Your goal
Please convert all of the records below into a Markdown table with the columns "Row" and "Line", giving each line its row number and skipping blank lines. Leave the pictures out of the table.

Data extract

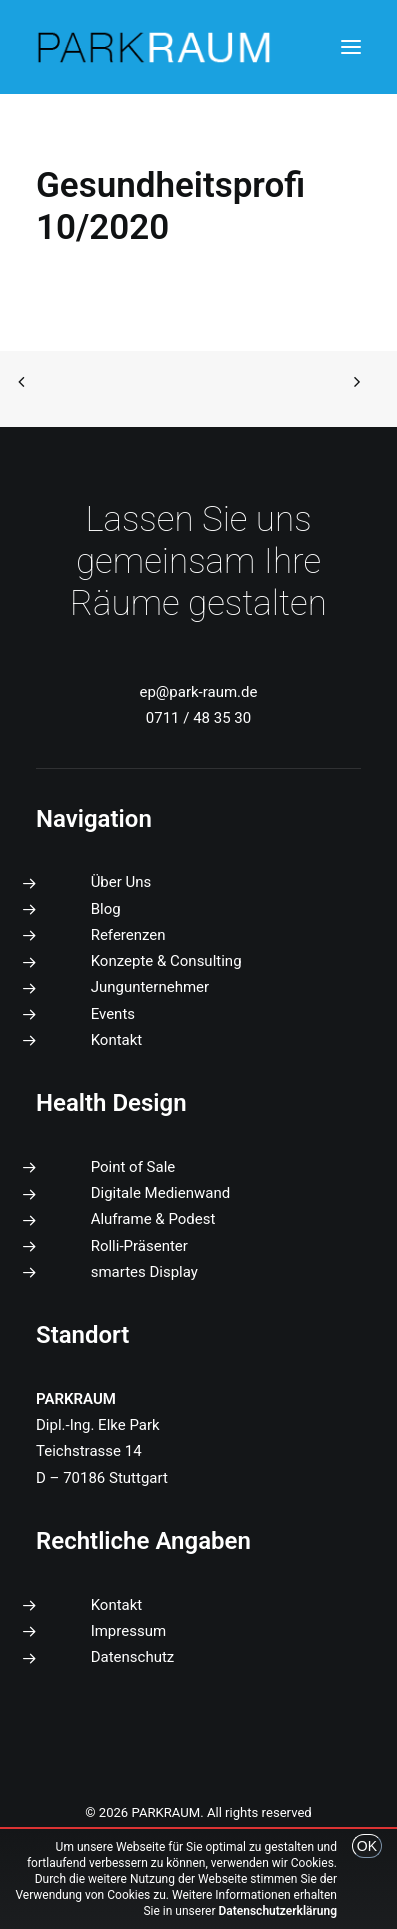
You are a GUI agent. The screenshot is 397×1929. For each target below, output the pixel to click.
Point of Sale (133, 1167)
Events (113, 1014)
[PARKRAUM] (155, 47)
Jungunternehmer (150, 987)
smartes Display (144, 1272)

Answer to the problem
| Row | Line |
|---|---|
| 1 | You are a GUI agent. The screenshot is 397×1929. For each target below, output the pixel to click. |
| 2 | Point of Sale (133, 1167) |
| 3 | Events (113, 1014) |
| 4 | [PARKRAUM] (155, 47) |
| 5 | Jungunternehmer (150, 987) |
| 6 | smartes Display (144, 1272) |